Imprimir Resumo


Simpósio Mundial de Estudos de Língua Portuguesa
Resumo


Reinscrições de corpo em arquivo: o testemunho nos des-limites da memória

Autores:
Aline Fernandes de Azevedo Bocchi (UNIFRAN - Universidade de Franca)

Resumo:

O silenciamento da violência obstétrica constitui um elemento estruturante da sociedade brasileira contemporânea. Embora seja objeto de discussão por grupos de militância, trata-se de uma forma de violência de gênero que permanece, em larga medida, socialmente desconhecida, in-significada, de-significada: está fora da memória, em uma margem que aprisiona, demarcando sentidos que não foram trabalhados, metaforizados, transferidos.
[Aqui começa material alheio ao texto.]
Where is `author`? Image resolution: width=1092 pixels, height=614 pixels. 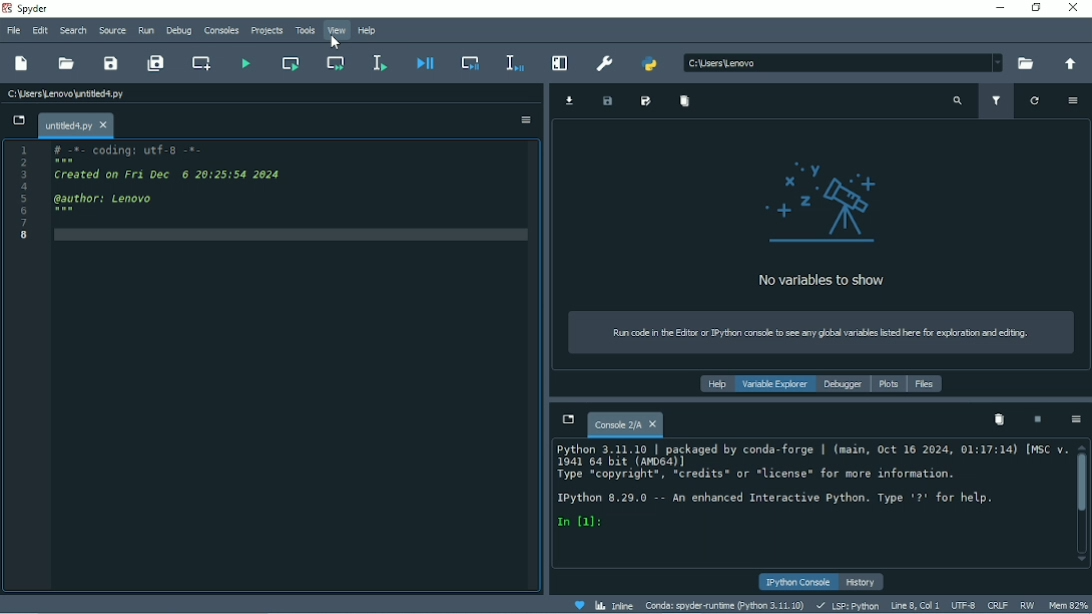 author is located at coordinates (103, 199).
Conforme Orlandi (2007), sentidos in-significados são sentidos excluídos, silenciados, pois impedidos em sua significação: “não foram trabalhados socialmente, de modo a que pudéssemos nos identificar em nossas posições” (p. 66). Entretanto, “o que foi cesurado não desaparece de todo” (p. 67): ficam seus vestígios. Na trilha desses vestígios, encontrei no testemunho um objeto teórico-analítico potente de apreensão da enunciação feminina em face da violência, capaz de trabalhar nos des-limites dessa memória in-significada. Partindo de uma recolha de narrativas de mulheres que vivenciaram a violência em seus partos, o presente texto busca analisar os sentidos que, nesses testemunhos, constituem uma memória de violência corporalmente inscrita. Em se tratando da violência obstétrica infringida à mulher negra, há furos, buracos na memória em que a falta funciona, por interdição: silenciadas, essas narrativas não encontram lugar para legitimar os sentidos de suas dores, seus sofrimentos, suas vivências traumáticas. Constituídos na intersecção entre racismo, sexismo e classe social, são testemunhos que suportam a indiferença à tortura e ao horror, que padecem de reconhecimento, pois não entram no campo do reconhecível e do apreensível: os “enquadramentos seletivos e diferenciados da violência”, segundo Butler (2009), apreendem determinadas vidas como não vivíveis e, portanto, menos passíveis de luto. Situo, então, o testemunho como lócus privilegiado na compreensão de processos de reinscrições de sujeitos em face da violência: no esforço por enunciar o trauma, o testemunho funciona como prática de si que possibilita reinscrever narrativas de parto, deslocando posições subjetivas.